Potem wzięła patelnię i przed nim je wysypała. Jednak on wzbraniał się jeść i zawołał: Usuńcie ode mnie wszystkich! Więc wszyscy się usunęli od niego.
Potem Amnon powiedział do Tamary: Zanieś potrawę do wewnętrznej komnaty, a spożyję ją z twojej ręki. Zatem Tamara wzięła placuszki, które przyrządziła i zaniosła swojemu bratu Amnonowi do wewnętrznej komnaty.
Ale gdy przed nim postawiła, by się posilił, pochwycił ją i do niej powiedział: Chodź! Połóż się ze mną, moja siostro!
Więc mu odpowiedziała: Nie, mój bracie!

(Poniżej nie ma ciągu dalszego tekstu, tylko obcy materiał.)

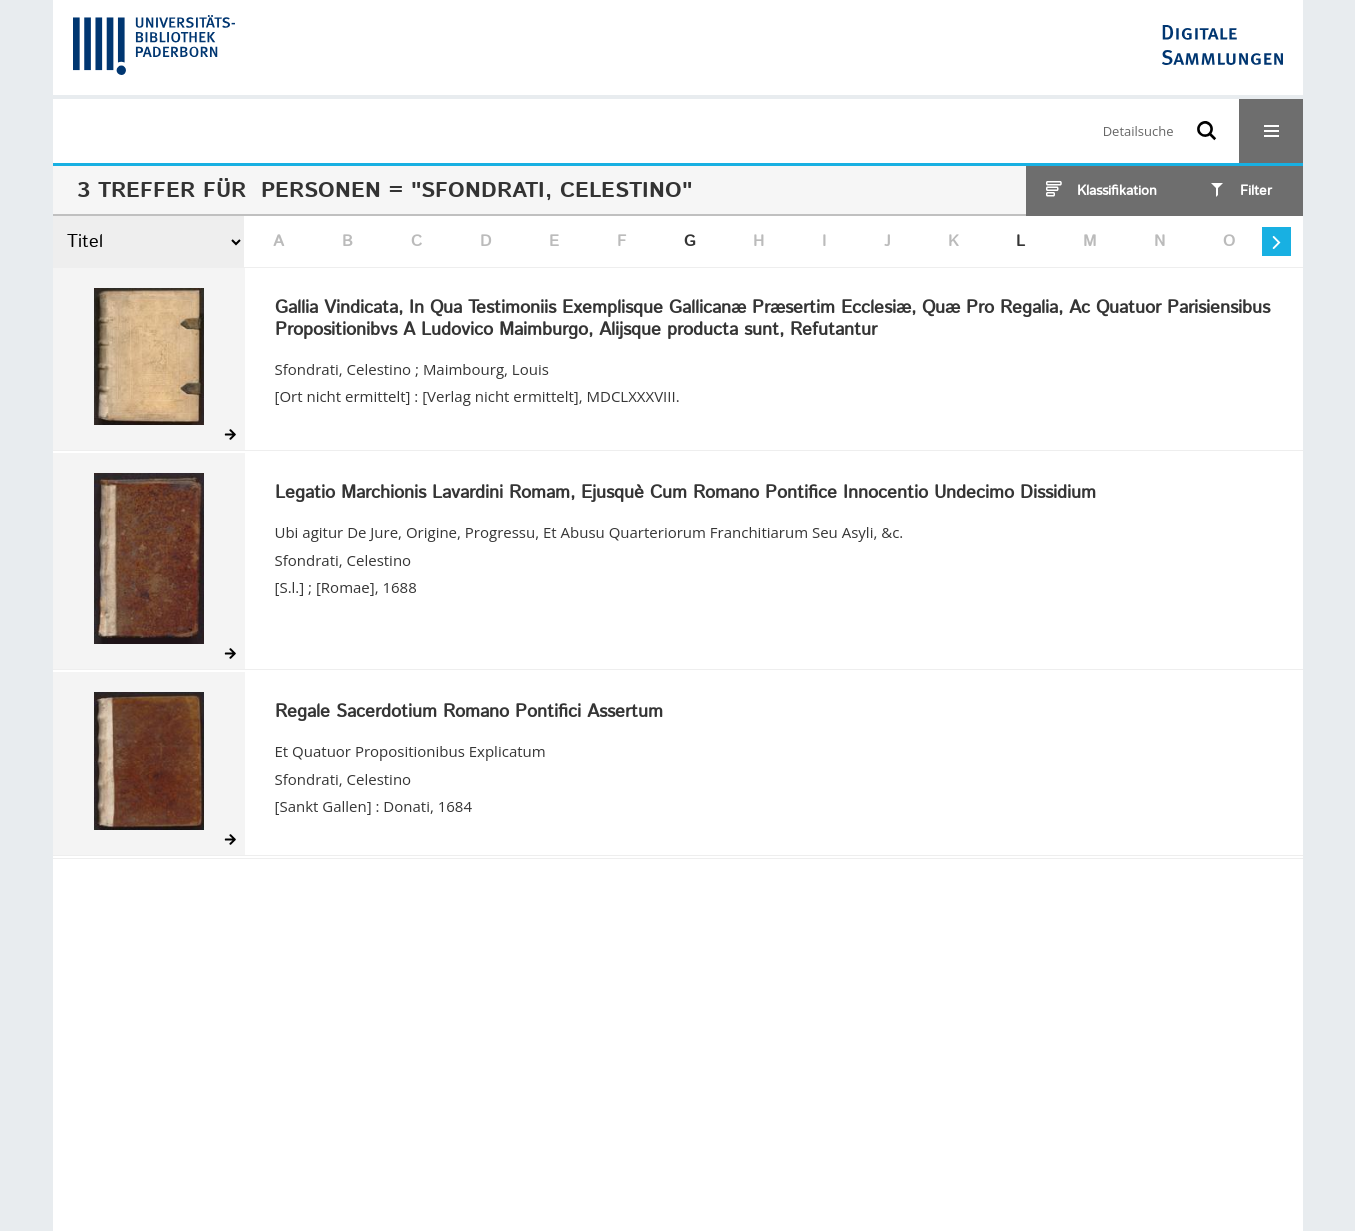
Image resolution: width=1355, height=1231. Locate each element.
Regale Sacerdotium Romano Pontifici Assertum (469, 713)
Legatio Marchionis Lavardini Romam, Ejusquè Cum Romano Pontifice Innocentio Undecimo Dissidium (685, 494)
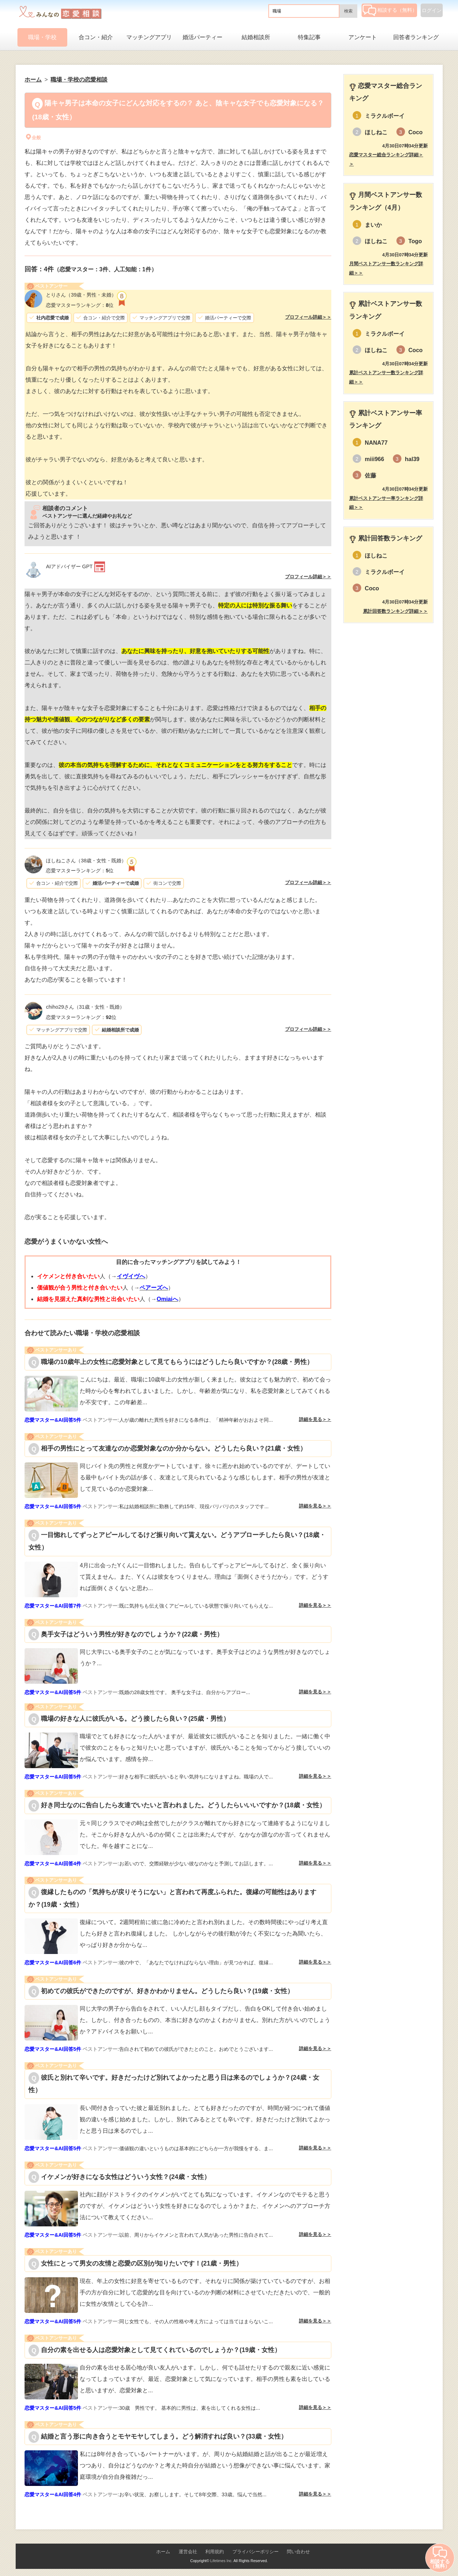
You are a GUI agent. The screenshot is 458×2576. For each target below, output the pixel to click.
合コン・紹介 (96, 37)
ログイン (432, 10)
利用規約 (214, 2551)
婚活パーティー (202, 37)
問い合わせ (298, 2551)
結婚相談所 (256, 37)
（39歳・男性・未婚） (81, 295)
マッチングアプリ (149, 37)
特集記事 (309, 37)
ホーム (163, 2551)
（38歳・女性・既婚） (86, 860)
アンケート (362, 37)
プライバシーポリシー (255, 2551)
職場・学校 (42, 37)
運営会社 (188, 2551)
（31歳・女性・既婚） (85, 1007)
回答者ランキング (416, 37)
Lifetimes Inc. (221, 2561)
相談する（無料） (390, 10)
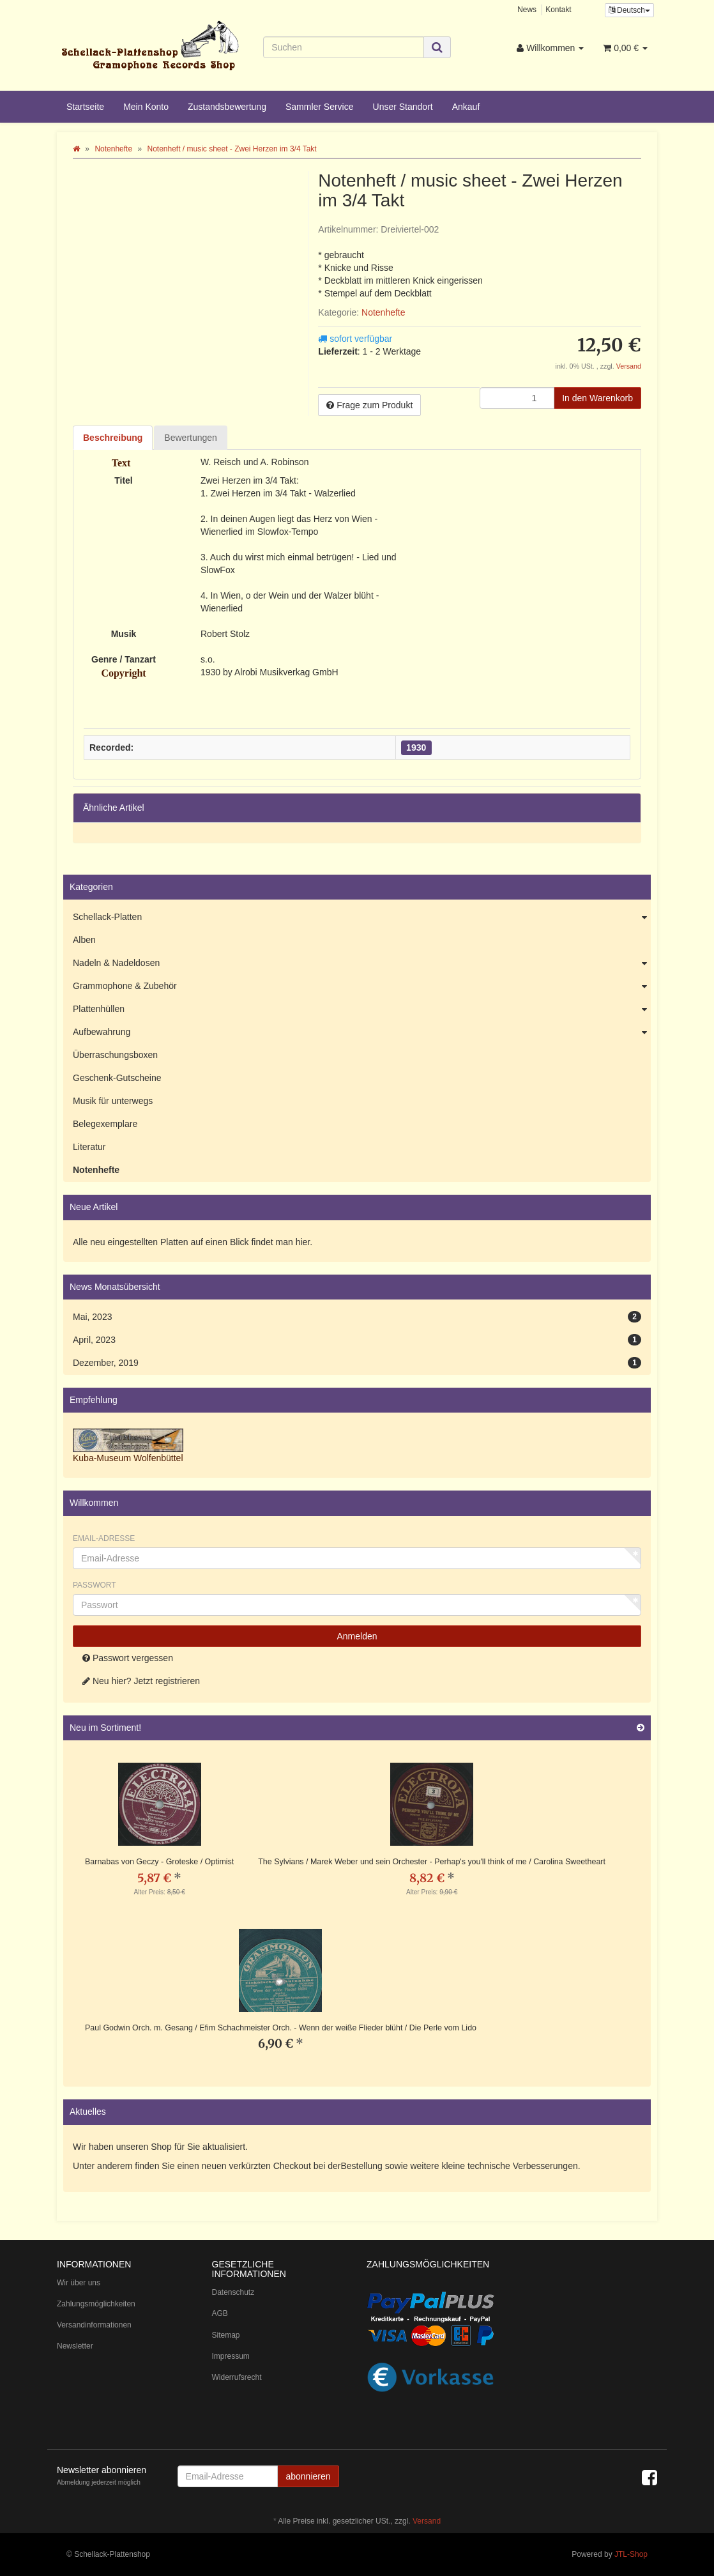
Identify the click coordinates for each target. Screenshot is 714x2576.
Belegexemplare (105, 1124)
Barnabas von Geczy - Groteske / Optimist (159, 1861)
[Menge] (517, 398)
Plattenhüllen (362, 1009)
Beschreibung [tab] (112, 438)
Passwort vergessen (127, 1658)
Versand (628, 366)
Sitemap (226, 2335)
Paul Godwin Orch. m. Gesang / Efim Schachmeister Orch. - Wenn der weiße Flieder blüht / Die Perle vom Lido (280, 2027)
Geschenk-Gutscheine (117, 1078)
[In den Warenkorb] (597, 398)
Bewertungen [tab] (190, 438)
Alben (84, 940)
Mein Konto (146, 107)
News (526, 9)
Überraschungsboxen (115, 1055)
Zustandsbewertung (227, 107)
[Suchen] (343, 47)
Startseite (85, 107)
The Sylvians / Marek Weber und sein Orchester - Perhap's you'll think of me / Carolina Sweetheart (431, 1861)
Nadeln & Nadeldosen (362, 963)
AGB (220, 2313)
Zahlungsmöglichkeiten (96, 2303)
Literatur (89, 1147)
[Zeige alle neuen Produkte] (640, 1728)
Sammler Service (319, 107)
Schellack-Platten (362, 917)
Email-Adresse (104, 1538)
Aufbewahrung (362, 1032)
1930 (416, 747)
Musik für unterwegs (113, 1101)
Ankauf (466, 107)
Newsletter (75, 2346)
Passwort (94, 1585)
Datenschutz (233, 2292)
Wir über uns (78, 2282)
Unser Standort (403, 107)
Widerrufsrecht (237, 2377)
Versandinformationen (94, 2324)
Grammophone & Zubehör (362, 986)
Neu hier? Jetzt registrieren (141, 1681)
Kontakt (558, 9)
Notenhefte (383, 312)
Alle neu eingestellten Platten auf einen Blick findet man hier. (192, 1242)
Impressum (231, 2356)
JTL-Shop (631, 2554)
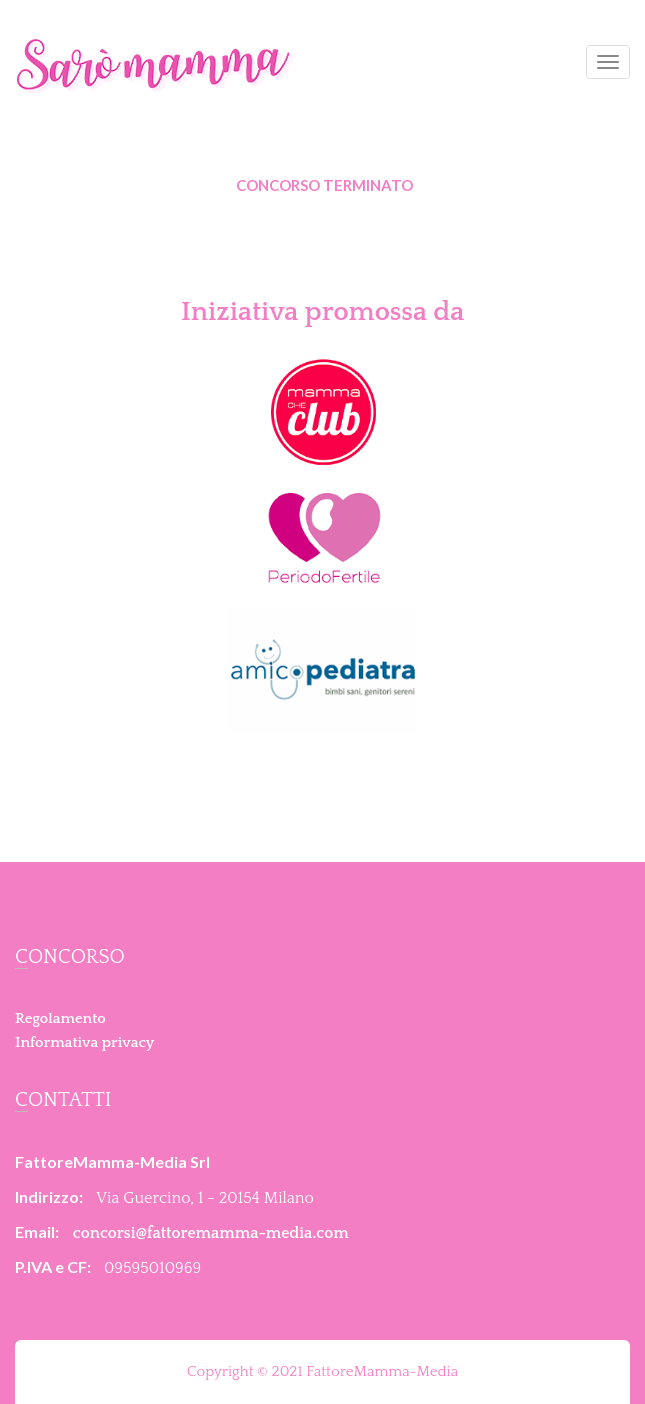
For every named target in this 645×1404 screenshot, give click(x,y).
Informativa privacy (84, 1042)
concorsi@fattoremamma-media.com (211, 1233)
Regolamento (60, 1018)
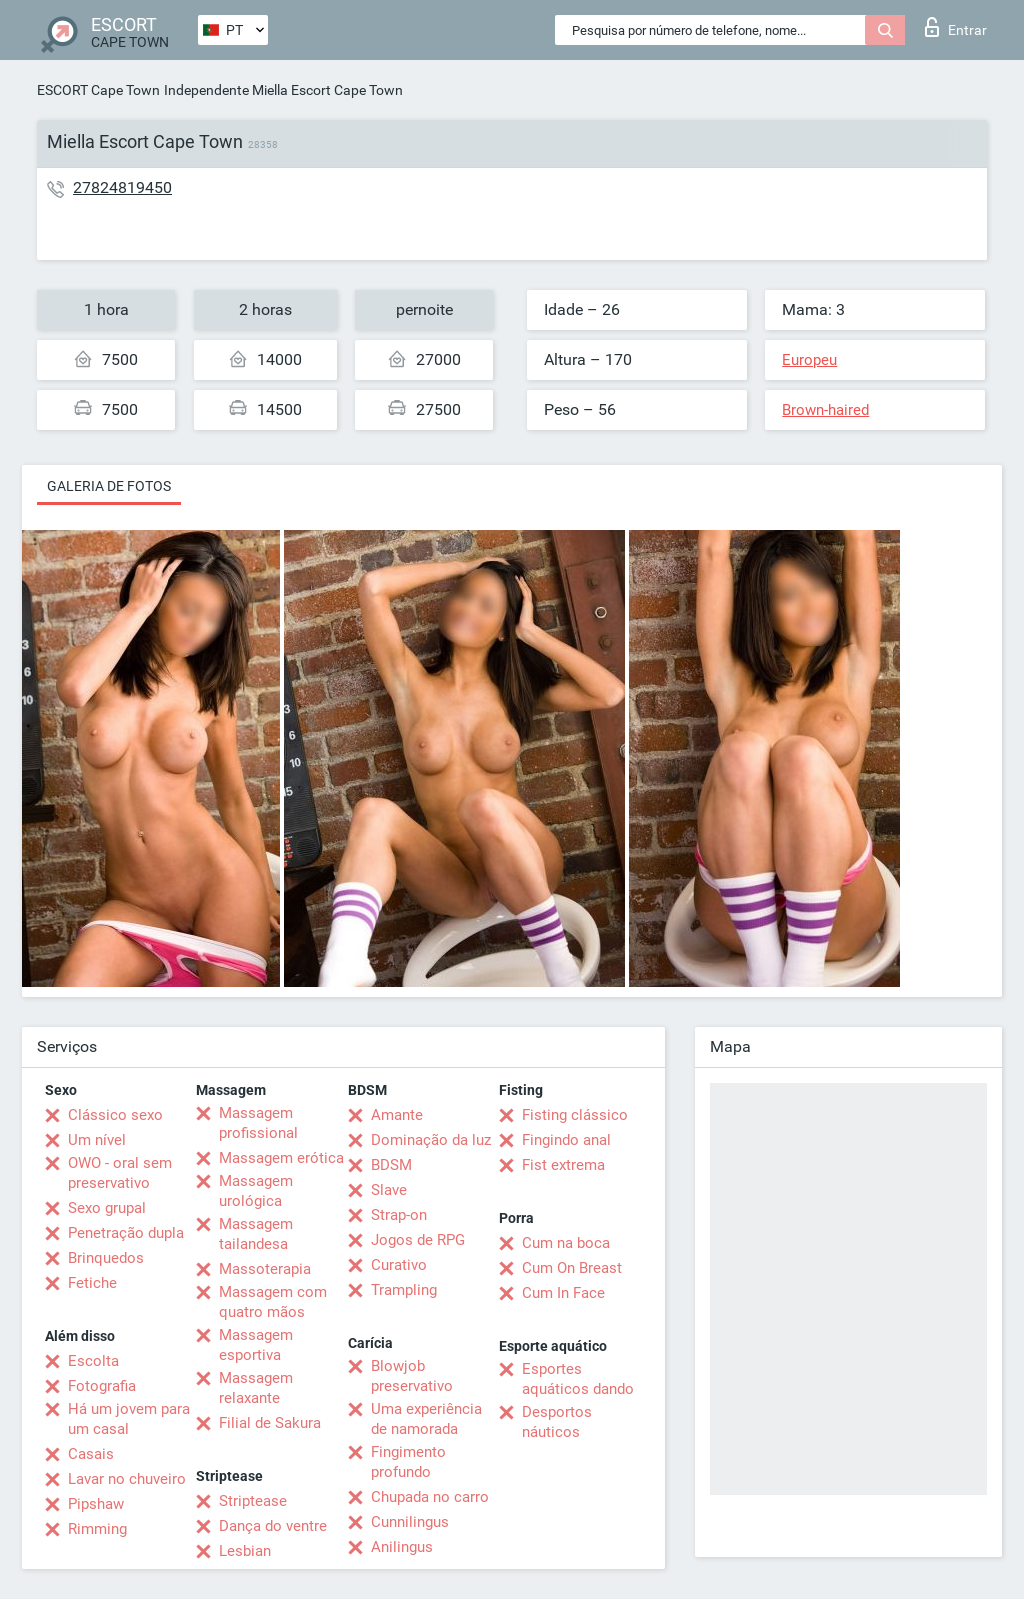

Nie hańb mnie, bo tak się nie postępuje w Israelu! Nie spełnisz tej nikczemności!
Dokąd miałabym ponieść mą hańbę? A i ty byłbyś jako jeden z najgorszych nikczemników w Israelu! Raczej pomów z królem, który ci pewnie mnie nie odmówi.
On jednak nie chciał usłuchać jej głosu, lecz przemógł ją, zhańbił i z nią obcował.
Jednak potem Amnon powziął do niej głęboką nienawiść; zaś nienawiść, którą powziął, była większa od kochania, którym ją darzył. I Amnon do niej zawołał: Ruszaj precz!
Więc mu odpowiedziała: Nie czyń tak wielkiej krzywdy po pierwszej, którą spełniłeś względem mnie, że mnie wypędzasz! Jednak on nie chciał jej usłuchać
I zawołał chłopca, swojego sługę oraz powiedział: Wyprowadź ją na ulicę oraz zarygluj za nią drzwi!
Zaś ona nosiła wzorzysty płaszcz, bo w takie płaszcze ubierały się królewskie córki, dopóki były dziewicami. Zatem gdy jego sługa wyprowadził ją na ulicę i zaryglował za nią drzwi,
Tamara posypała prochem swoją głowę oraz rozdarła wzorzysty płaszcz, który miała na sobie. Potem położyła rękę na swoją głowę i odeszła, bezustannie zawodząc.
Więc jej brat, Absalom, powiedział: Czy twój brat, Amnon, nie był przy tobie? Ucisz się teraz, moja siostro, bo to twój brat. Nie bierz tej sprawy do twego serca! I tak zrozpaczona Tamara pozostała w domu swojego brata Absaloma.
A gdy król Dawid usłyszał o całym zajściu, zapłonął wielkim gniewem.